**PROMPT**
Only the lines from the one that contains "Task: Open the सुरक्षा व नियम card" through the last line of the data below should be duplicated, exactly and without pictures.

**SUPPLIED MATERIAL**

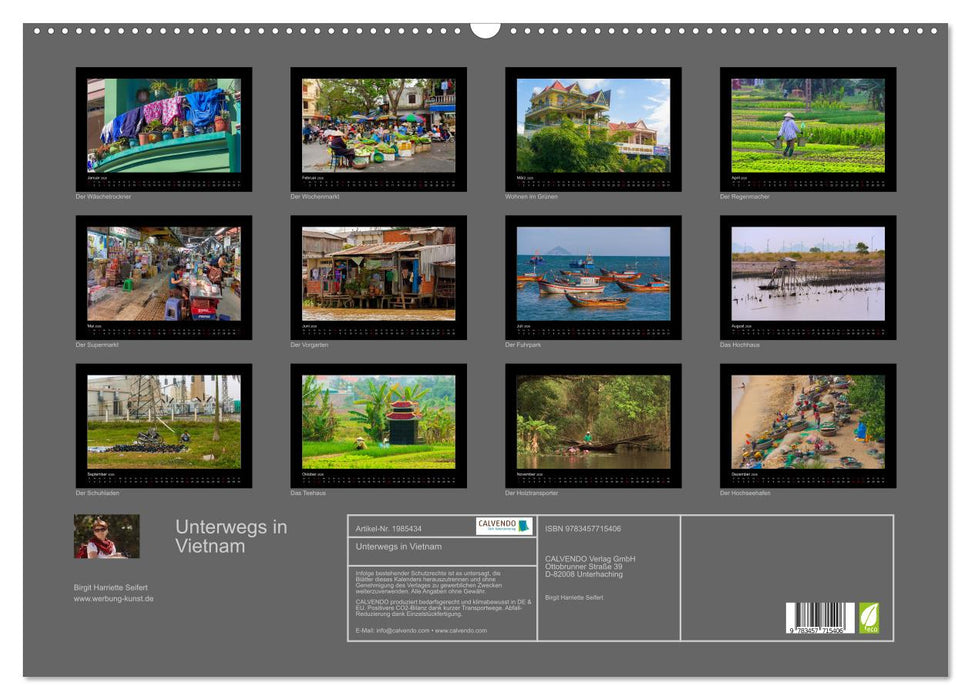971x700 pixels.
Task: Click the hanging hole notch at top
Action: (x=485, y=29)
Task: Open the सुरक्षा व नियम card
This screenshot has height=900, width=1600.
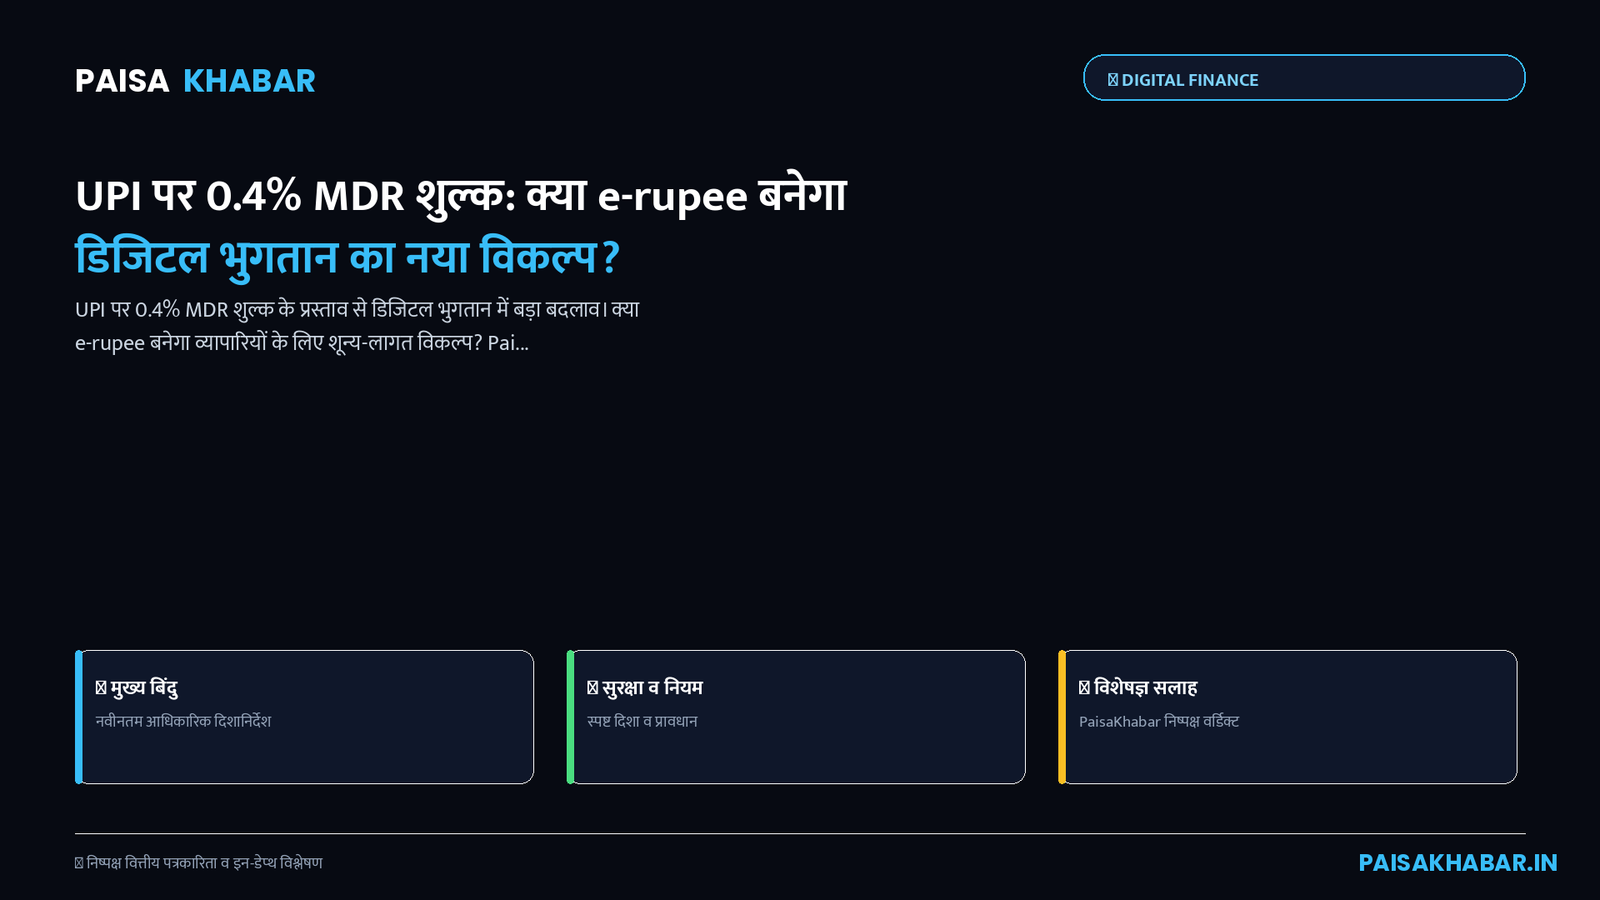Action: tap(796, 717)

**OUTPUT FOR THIS TASK**
Task: Open the सुरक्षा व नियम card
This screenshot has height=900, width=1600.
Action: tap(796, 717)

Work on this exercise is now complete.